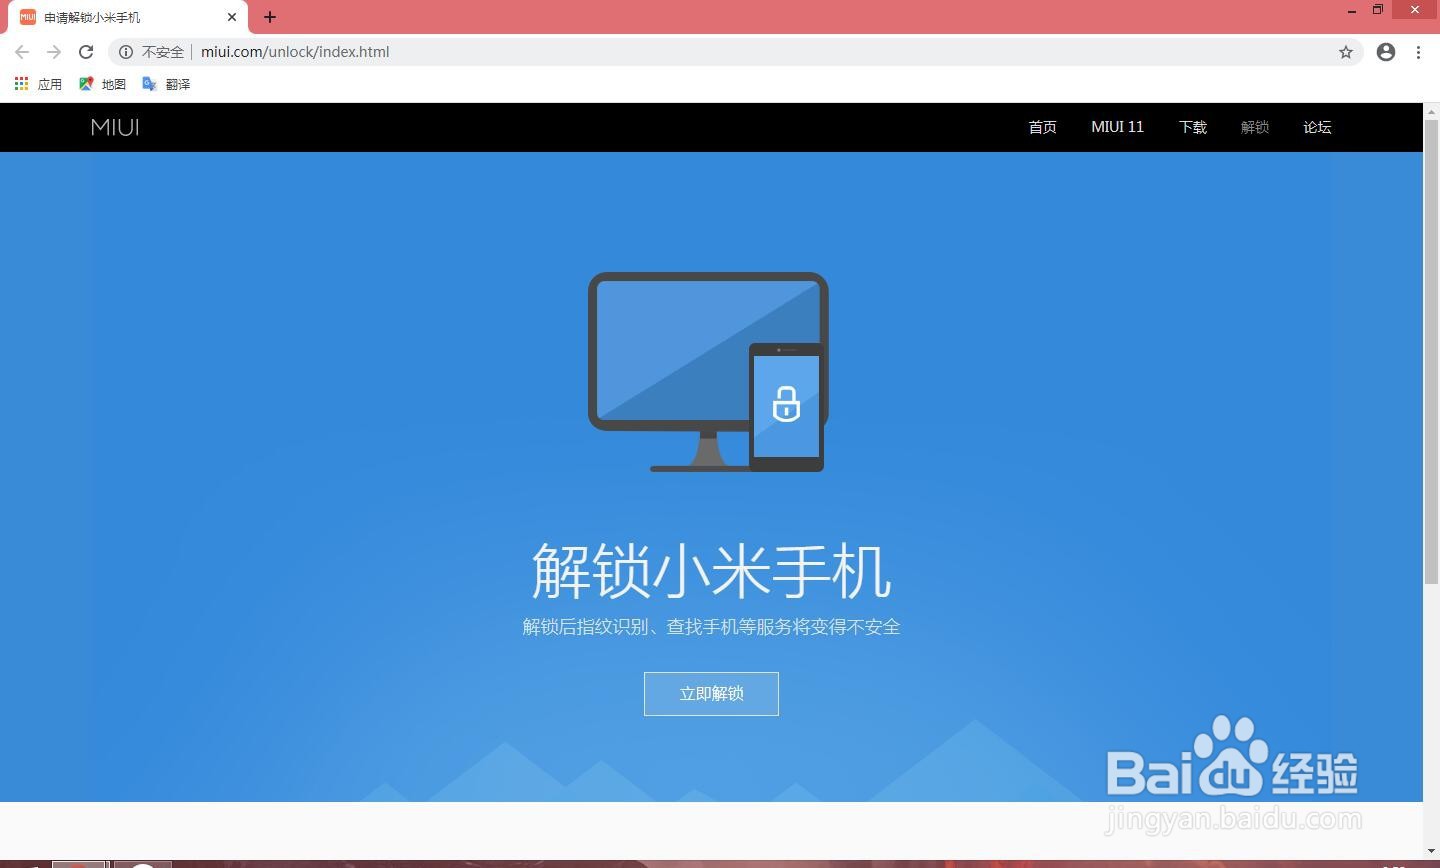Open the Chrome three-dot menu

[x=1418, y=52]
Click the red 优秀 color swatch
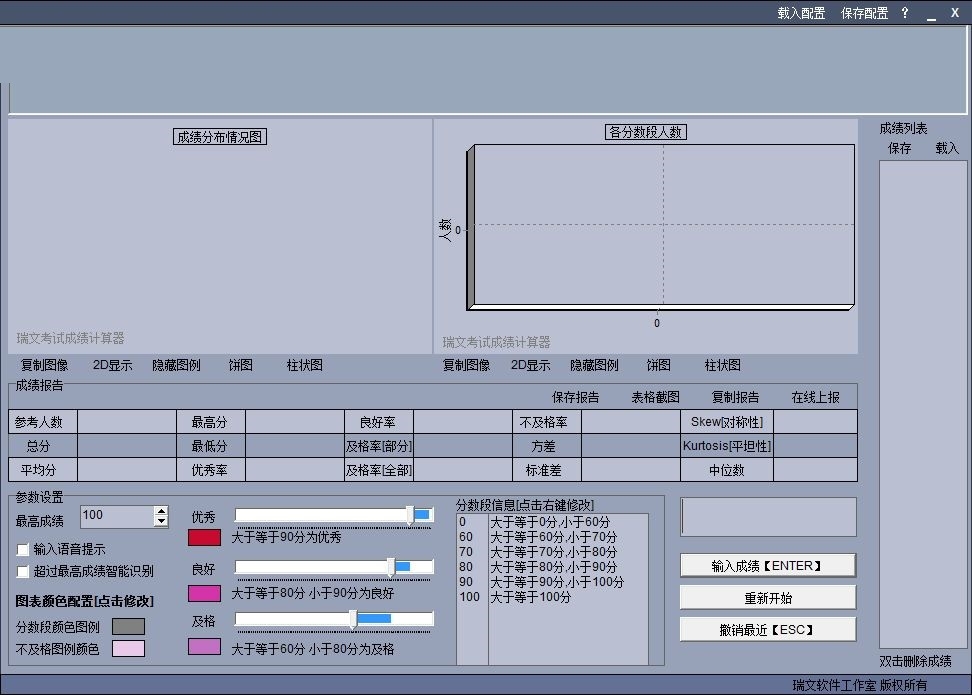Screen dimensions: 972x695 click(x=204, y=537)
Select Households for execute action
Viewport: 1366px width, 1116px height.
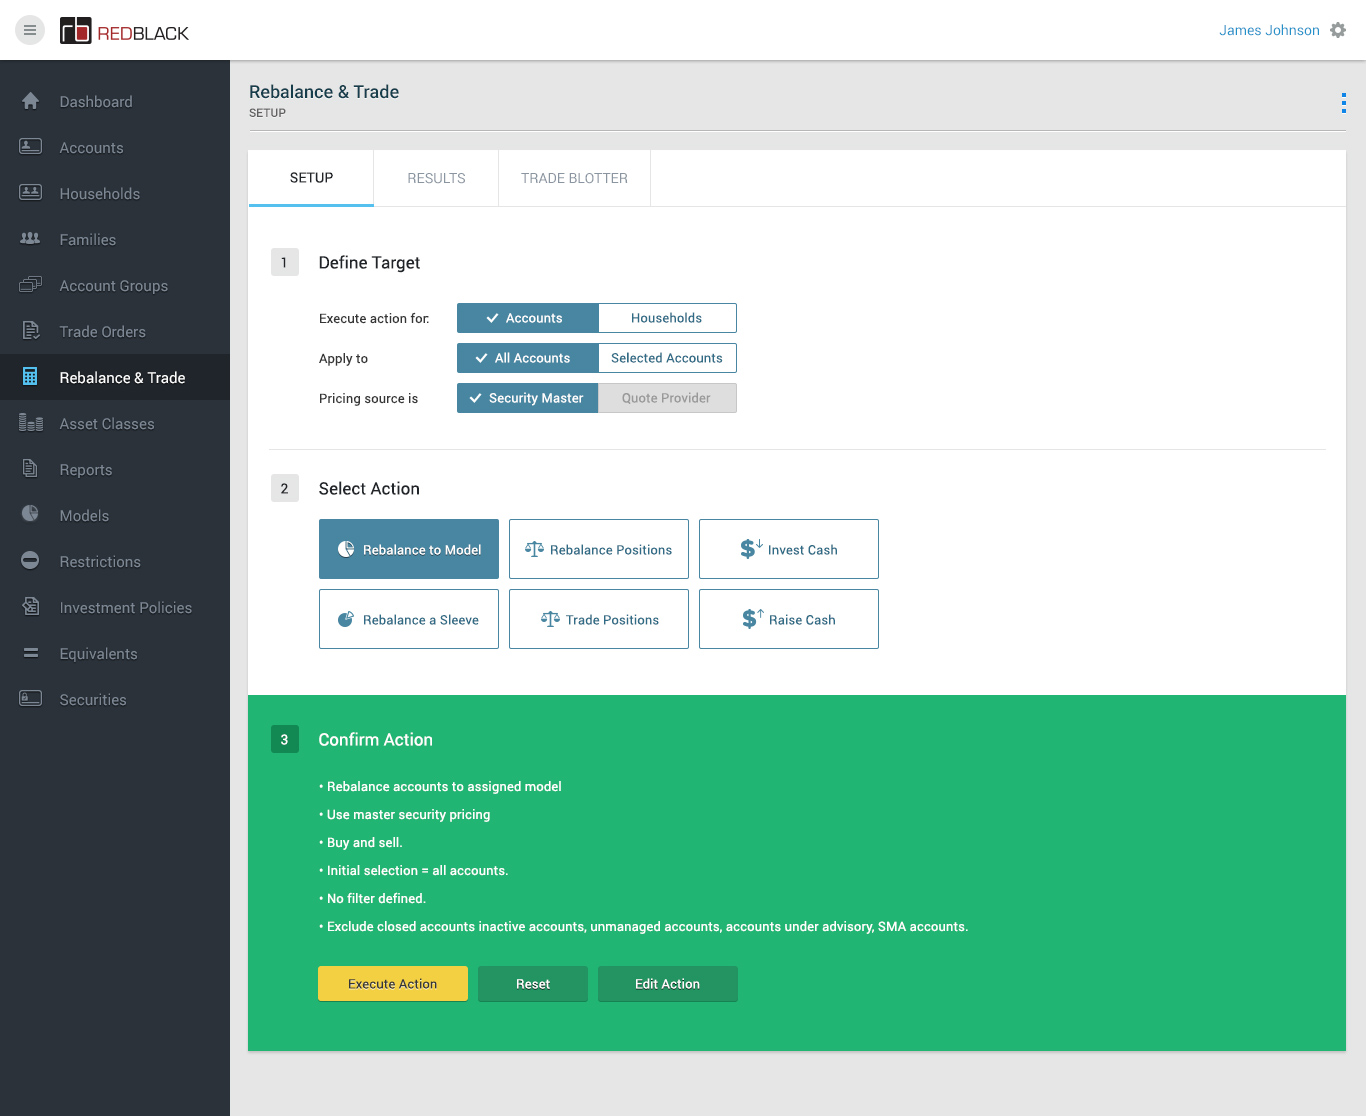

EXERCISE: Pictures excluded, copy exactly the lines running from the one with "Select Households for execute action" through the last line of the material.

REPLY:
Select Households for execute action
Viewport: 1366px width, 1116px height.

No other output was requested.